• _What the task requires_: Would you write out the lines from the one containing "Click the Пошук search field" to the end of the records below, exactly and in full, please?

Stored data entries
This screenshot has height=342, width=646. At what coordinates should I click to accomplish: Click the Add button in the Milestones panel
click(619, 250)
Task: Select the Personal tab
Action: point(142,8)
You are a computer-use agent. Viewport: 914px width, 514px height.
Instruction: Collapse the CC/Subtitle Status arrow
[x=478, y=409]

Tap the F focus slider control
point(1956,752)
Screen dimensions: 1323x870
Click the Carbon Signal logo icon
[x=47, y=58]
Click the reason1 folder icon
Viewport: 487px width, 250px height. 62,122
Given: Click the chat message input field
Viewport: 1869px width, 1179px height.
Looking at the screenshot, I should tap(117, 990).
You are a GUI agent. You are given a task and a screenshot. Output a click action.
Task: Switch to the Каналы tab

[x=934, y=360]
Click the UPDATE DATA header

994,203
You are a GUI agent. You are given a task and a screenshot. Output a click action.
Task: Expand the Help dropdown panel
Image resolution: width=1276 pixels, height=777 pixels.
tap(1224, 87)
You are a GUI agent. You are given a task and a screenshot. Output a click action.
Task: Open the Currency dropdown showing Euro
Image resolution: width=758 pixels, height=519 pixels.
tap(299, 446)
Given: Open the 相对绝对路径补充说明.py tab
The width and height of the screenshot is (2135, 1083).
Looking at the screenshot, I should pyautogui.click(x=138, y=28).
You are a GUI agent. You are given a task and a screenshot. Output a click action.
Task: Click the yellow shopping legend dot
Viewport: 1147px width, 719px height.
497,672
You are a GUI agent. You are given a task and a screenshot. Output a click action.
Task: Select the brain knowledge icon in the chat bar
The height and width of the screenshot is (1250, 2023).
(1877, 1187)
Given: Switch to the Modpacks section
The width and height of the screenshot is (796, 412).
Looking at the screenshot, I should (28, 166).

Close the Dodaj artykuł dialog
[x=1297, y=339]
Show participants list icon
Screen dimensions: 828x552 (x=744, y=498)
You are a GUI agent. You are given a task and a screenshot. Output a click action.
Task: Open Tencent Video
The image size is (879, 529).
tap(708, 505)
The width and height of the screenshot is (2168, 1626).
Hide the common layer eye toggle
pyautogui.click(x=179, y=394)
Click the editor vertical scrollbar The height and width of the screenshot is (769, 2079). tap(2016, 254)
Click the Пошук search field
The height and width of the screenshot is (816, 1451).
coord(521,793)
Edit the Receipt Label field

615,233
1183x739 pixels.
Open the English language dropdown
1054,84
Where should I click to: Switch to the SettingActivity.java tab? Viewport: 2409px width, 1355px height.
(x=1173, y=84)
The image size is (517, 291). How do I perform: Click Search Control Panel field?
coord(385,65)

• _Problem solution_:
Click the Пошук search field
The height and width of the screenshot is (816, 1451).
coord(521,793)
Edit the Receipt Label field

615,233
1183x739 pixels.
Open the English language dropdown
1054,84
Where should I click to: Switch to the SettingActivity.java tab? Viewport: 2409px width, 1355px height.
(x=1173, y=84)
The image size is (517, 291). How do I perform: Click Search Control Panel field?
coord(385,65)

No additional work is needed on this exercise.